**TUGAS A:** Tulis lagi bagian daftar dari baris yang memuat "繁體中文 (香港特別行政區) (69, 913)" sampai baris yang memuat "Magyar (Magyarország) (65, 581)", kedua ujungnya ikut, dan hanya baris-baris itu saja. Kalikan setiap koordinat dalam jawaban dengan 1,95, lalu bulatkan ke bilangan bulat terdekat, dengan nilai setengah dibulatkan ke atas.

---------- TEKS KUTIPAN ----------

Sejak awal kusadari bahwa hidup adalah perjuangan, memecahkan teka-teki hingga ajal akhirnya menjemput. Seperti halnya yang menimpa diriku saat ini. Namaku Lena (bukan nama sebenarnya), ibu dari empat orang anak yang saat ini berdomisili di kota X. Seharusnya menginjak usia setengah abad ini aku tinggal memetik buah dari perkawinana kami. Namun kenyataanya takdir menentukan lain. Aku dan keempat anakku harus menderita karena ditinggal suami yang kini pergi bersama wanita lain.
Sejak awal pernikahanku dengan suamiku, sebut saja namaya M, memang telah menghadapi sandungan yang cukup berat. Hubungan kasih kami mendapat tantangan dari keluarganya. Mereka tidak bisa menerima aku sebagai menantu karena latar belakang keluargaku yang miskin. Karenanya aku sangat sadar bila mereka berusaha manjauhkan aku dari M.
Namun aku dan M saat itu merasa sangat yakin kalau cinta kami tak dapat dipisahkan oleh siapapun juga. Akhirnya kami nekat menikah di rumah keluargaku, meski pada akad nikah itu kelurga M tidak ada yang hadir. Tapi aku tetap bersyukur semuanya berjalan tanpa ada hambatan yang berarti.
Bagaimanapun sikap keluarga M, tak mengubah sikap suamiku. Dan aku beruntung mendapatkan suami yang baik dan penuh perhatian. Meski kami harus merangkak hidup dari nol, aku tetap menjalaninya dengan penuh kebanggaan. Maklumlah sebagai pegawai negeri golongan bawah, penghasilan suamiku hanya cukup untuk makan. Hingga akhirnya kami dikaruniai empat orang anak.

----------

**TUGAS B:** Salin persis bagian cerita di atas dari kata "Sejak awal kusadari" sampai kata "bersama wanita lain.".

---------- DATA YANG DIBERIKAN ----------

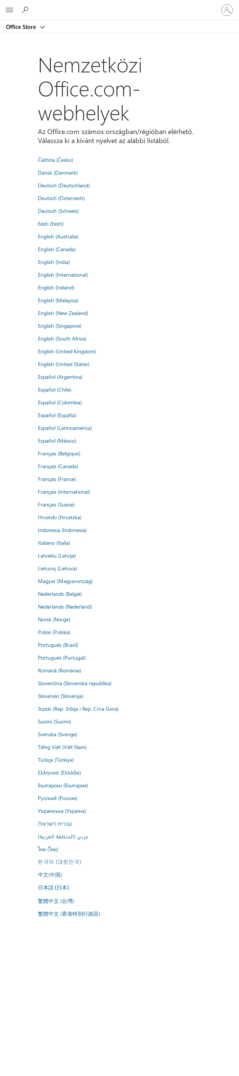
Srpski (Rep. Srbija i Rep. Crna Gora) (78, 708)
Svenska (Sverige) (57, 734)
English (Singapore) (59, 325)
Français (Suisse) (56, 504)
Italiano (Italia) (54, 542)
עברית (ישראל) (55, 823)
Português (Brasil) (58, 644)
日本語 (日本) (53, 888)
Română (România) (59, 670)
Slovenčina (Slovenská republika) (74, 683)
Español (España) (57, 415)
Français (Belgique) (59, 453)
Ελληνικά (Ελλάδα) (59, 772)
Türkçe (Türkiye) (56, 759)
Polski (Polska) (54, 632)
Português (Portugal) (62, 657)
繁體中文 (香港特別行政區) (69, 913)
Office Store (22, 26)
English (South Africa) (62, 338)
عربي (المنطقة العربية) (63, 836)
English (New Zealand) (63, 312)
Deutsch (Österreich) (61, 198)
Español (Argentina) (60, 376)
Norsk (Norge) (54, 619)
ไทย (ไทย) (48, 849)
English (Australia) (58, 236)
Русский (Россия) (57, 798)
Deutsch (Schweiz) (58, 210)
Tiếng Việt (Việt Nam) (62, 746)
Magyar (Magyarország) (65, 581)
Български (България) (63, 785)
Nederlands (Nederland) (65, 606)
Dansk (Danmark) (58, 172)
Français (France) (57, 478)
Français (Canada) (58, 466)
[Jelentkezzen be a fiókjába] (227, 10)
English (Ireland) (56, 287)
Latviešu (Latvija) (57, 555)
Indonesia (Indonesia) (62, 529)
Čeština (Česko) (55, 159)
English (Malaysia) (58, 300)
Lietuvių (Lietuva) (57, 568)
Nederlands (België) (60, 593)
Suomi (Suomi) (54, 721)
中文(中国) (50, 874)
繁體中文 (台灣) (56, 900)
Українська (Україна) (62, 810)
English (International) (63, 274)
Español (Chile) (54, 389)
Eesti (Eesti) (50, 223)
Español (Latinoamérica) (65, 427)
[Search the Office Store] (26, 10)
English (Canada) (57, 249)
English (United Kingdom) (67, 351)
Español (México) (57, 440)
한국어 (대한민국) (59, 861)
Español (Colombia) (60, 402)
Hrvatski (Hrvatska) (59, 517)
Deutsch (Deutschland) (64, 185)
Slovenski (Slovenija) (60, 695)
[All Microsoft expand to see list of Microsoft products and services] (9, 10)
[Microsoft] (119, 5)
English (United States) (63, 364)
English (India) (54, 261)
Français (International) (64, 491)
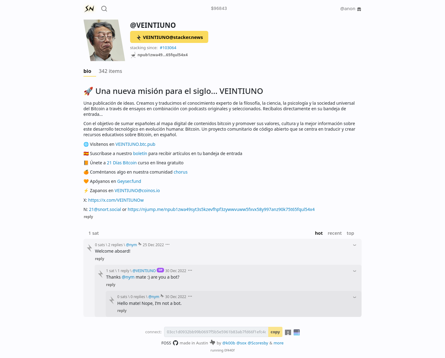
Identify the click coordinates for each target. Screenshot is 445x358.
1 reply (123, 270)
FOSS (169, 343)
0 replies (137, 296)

----------
---------- DATA YANG DIBERIKAN ----------

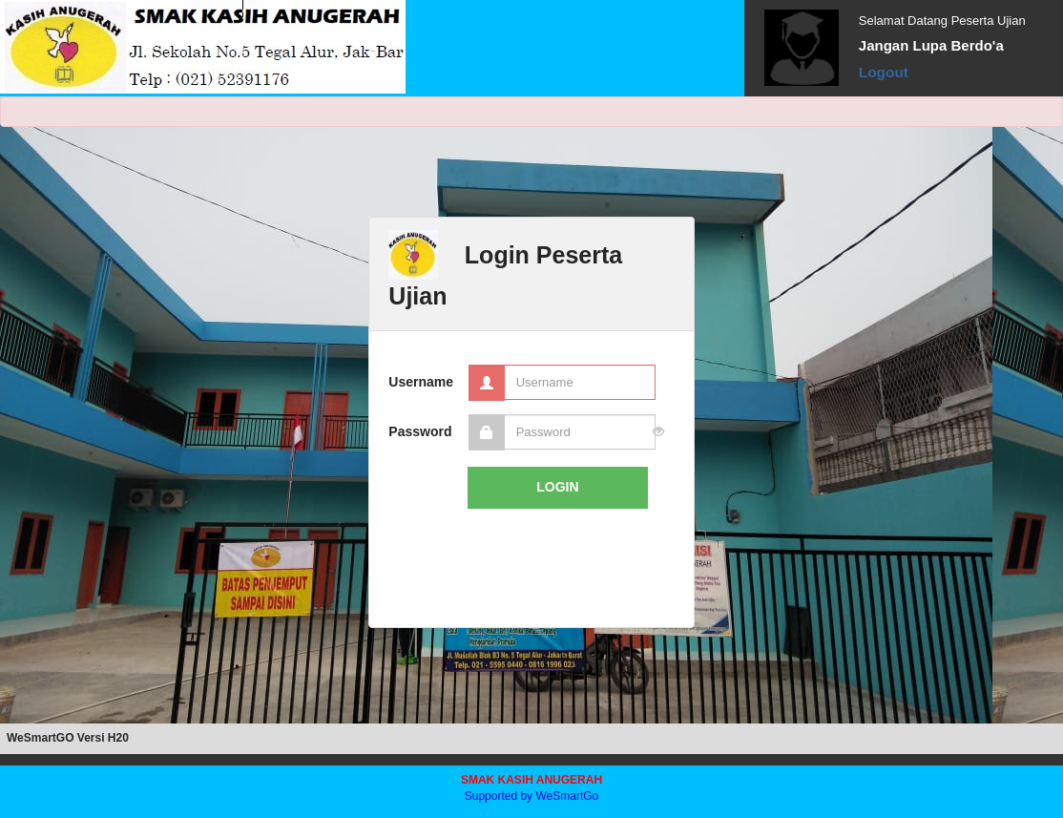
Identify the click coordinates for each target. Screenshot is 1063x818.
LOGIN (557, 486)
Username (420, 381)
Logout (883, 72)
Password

----------

**JAWABAN BENAR A:**
繁體中文 (香港特別行政區) (135, 1780)
Office Store (43, 51)
English (South Africa) (121, 659)
عربي (المنطقة العربية) (123, 1630)
English (New Zealand) (123, 608)
Deutsch (Österreich) (119, 386)
Español (Argentina) (117, 733)
Norsk (Norge) (105, 1207)
ไทย (ไทย) (94, 1656)
English (Australia) (113, 460)
Русский (Россия) (111, 1556)
Deutsch (Schweiz) (113, 410)
Tiếng Việt (Việt Nam) (121, 1455)
Magyar (Magyarország) (127, 1133)

**JAWABAN BENAR B:**
Sejak awal kusadari bahwa hidup adalah perjuangan, memecahkan teka-teki hingga ajal akhirnya menjemput. Seperti halnya yang menimpa diriku saat ini. Namaku Lena (bukan nama sebenarnya), ibu dari empat orang anak yang saat ini berdomisili di kota X. Seharusnya menginjak usia setengah abad ini aku tinggal memetik buah dari perkawinana kami. Namun kenyataanya takdir menentukan lain. Aku dan keempat anakku harus menderita karena ditinggal suami yang kini pergi bersama wanita lain.